Reusable packaging such as plastic totes and pallets will play an increasingly larger role in supply chain operations, especially as companies continue focusing on stainability, waste elimination and improving operational efficiency.
Plastic totes and plastic pallets provide superior durability, enhanced hygienic standards and long-term reusability and are a suitable option for manufacturers seeking to reduce their environmental impact.
Defining supply chain impact is a key step when converting to reusable totes and pallets and requires:
• A multi-pronged approach that involves understanding the goals of the end user
• Determining KPIs (key performance indicators)
• Implementing solutions based on real-time data insights that drive ROI (return on investment)
Understanding the goals of the end user
What an end user is looking to accomplish can vary based on the industry. Take for example e-commerce (online direct-to-consumer) and food distribution (restaurants, grocery stores, convenience stores). The value of transitioning from single- or limited-use packaging to reusable packaging, like totes and pallets in these industries is completely different.
In the e-commerce market, you might see an automated system using wood pallets or cardboard boxes in the automated storage and retrieval system (ASRS) that can cause downtime or issues with debris caught in the conveyance systems. There’s also a potential risk to worker safety if a pallet is substandard and collapses, which could also lead to product damage.
You will face different goals in the food distribution, or downstream, scenario. These goals might include increasing the speed of picking or the delivery once product reaches a store. A smaller format reusable platform that delivers into stores or restaurants and directly into their coolers and freezers more quickly and efficiently might be a good solution in this instance.
Understanding these goals – the challenges customers have with their current platform, is crucial to recommending a reusable solution that is best for their specific operation.
Determining KPIs
While each industry may have its own specific KPIs, worker safety, warehouse productivity and product damage are KPIs that transcend multiple industries.
To go back to the e-commerce scenario, uptime – the number of times the ASRS breaks down or is hampered by using single-use packaging – could be used as a barometer. Meanwhile, a food distribution center will be interested in the number of cases picked per hour.
All these KPIs will feed into uncovering a problem that could be eliminated using reusable packaging.
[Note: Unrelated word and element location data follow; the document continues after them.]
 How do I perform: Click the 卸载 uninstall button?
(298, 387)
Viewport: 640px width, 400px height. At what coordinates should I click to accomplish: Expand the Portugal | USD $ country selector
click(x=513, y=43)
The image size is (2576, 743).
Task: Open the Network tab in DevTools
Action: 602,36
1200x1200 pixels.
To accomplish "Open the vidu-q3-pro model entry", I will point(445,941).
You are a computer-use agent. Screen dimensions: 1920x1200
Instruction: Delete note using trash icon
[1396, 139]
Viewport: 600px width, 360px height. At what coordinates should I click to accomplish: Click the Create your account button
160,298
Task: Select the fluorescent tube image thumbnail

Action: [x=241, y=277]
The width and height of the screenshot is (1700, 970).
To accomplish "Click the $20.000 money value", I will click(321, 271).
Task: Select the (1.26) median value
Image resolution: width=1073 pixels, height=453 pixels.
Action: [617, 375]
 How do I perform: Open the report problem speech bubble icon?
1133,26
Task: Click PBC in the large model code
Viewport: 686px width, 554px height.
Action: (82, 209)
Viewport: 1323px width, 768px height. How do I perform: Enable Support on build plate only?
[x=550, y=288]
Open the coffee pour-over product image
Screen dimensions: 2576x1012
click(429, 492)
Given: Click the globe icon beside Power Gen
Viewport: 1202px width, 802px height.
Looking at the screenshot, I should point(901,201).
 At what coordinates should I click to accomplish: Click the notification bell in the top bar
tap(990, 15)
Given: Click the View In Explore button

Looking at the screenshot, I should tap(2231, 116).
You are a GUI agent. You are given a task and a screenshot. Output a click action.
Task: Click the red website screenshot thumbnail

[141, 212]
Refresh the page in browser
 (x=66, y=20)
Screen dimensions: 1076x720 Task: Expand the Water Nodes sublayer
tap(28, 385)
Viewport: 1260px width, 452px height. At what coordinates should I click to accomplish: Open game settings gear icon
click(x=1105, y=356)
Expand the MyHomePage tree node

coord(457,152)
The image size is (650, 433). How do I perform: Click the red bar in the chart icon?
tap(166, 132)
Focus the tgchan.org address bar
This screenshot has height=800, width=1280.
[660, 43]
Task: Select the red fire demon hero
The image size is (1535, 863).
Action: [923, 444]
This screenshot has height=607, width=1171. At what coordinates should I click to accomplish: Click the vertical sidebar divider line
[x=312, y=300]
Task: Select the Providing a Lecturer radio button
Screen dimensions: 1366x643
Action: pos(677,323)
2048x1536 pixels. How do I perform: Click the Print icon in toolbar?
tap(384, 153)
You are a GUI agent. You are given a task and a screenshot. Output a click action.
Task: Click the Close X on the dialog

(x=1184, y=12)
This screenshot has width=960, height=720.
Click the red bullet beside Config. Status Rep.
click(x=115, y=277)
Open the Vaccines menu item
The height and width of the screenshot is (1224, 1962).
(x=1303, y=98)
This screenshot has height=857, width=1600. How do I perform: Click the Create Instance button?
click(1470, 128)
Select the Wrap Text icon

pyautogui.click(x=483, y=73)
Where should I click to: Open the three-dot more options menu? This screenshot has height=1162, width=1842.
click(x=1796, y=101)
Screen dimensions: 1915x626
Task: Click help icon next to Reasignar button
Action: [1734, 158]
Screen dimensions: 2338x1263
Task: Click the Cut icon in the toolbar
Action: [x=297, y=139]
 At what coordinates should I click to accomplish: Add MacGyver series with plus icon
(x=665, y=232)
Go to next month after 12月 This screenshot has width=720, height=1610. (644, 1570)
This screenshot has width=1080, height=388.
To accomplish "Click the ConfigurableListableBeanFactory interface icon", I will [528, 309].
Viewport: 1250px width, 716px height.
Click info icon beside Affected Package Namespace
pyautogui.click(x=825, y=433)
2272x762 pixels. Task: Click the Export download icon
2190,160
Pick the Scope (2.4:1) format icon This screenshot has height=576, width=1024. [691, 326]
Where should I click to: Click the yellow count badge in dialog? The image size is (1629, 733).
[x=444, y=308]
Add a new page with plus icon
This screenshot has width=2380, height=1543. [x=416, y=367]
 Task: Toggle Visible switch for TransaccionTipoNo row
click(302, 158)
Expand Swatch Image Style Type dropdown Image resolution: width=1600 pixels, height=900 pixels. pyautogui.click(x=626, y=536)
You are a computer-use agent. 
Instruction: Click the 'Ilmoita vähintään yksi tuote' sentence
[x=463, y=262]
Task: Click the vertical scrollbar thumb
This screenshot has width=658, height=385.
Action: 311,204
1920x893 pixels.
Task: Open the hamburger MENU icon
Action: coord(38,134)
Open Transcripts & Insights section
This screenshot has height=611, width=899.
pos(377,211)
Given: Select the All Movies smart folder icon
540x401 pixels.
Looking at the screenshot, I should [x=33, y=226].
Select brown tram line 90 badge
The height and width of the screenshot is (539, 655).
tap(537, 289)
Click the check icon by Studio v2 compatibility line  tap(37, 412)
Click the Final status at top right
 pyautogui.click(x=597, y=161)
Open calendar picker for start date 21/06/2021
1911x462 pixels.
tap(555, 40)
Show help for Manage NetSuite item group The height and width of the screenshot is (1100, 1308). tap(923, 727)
By transitioning to a reusable, nestable pallet, customers could improve selector efficiency, thereby increasing the number of cases picked per hour.
Note that there is not one single set of KPIs for success. Understanding industry-specific KPIs will enable you to uncover the best platform and see if it’s feasible for them.
Regardless of the industry, the most important KPI is knowing whether there is a viable way to get the returnable packaging back to your plant, distribution center, etc. to see ROI.
Implementing solutions based on real-time data insights that drive ROI
Let’s say that an e-commerce customer has an abundance of downtime in the ASRS system, kicking out wood pallets because of issues with sub-standard platforms, including deflections or broken stringers. The solution – a rackable plastic pallet or perhaps a pallet support board.
Collect real-time data such as downtime, product damage and workers’ compensation claims, then run a pilot with a small subset of pallets to see if uptime improves or if substandard pallets are being removed from the system. Then compare this data and extrapolate it over the entire system.
A best-case scenario for a food distribution system is piloting routes that go downstream, typically fitting 30 pallets per truck. One route would involve going through the process of loading using the existing packaging. For the next route, incorporate a reusable pallet and then note the differences in picking speed and speed in loading the trailers between the two routes. Then, layer this information over to other value buckets such as product damage, warehouse cleanliness and worker safety.
Based on this analysis, weigh the investment in a reusable option against the cost of maintaining the status quo and determine what the ROI looks like. You’re essentially taking all the operational metrics that you’re accustomed to looking at and then balancing it up against what could potentially be.
Some of this can be done in real time and in other instances you must draw conclusions based on what has historically happened when converting to reusable totes and pallets.
Best practices for sharing results
Armed with these results, it’s now time to share them with decision makers inside an organization. Start with a look-back. When developing an ROI assessment, share it with a customer so they can use it as their springboard for gaining an investment. About six months later, ask your customer how the solution stacks up against what was projected. You’re looking to see if they’ve seen reduced project damage and increased productivity, whether it’s in the ASRS system or general labor. From there, mirror those results to determine if the ROI was what we expected it to be.
This process is helpful as it provides a knowledge base to apply to other companies in similar industries.
Final thoughts
The companies that succeed in transitioning to reusable totes and pallets are those who approach the process with clarity and commitment. They recognize that this shift benefits people, the planet and the business as a whole.
It requires a mindset change that reusable packaging is a valuable company asset. These assets not only protect products but also enhance operational efficiency and employee safety — transforming them from “one more thing to track” into tools that drive long-term business improvement.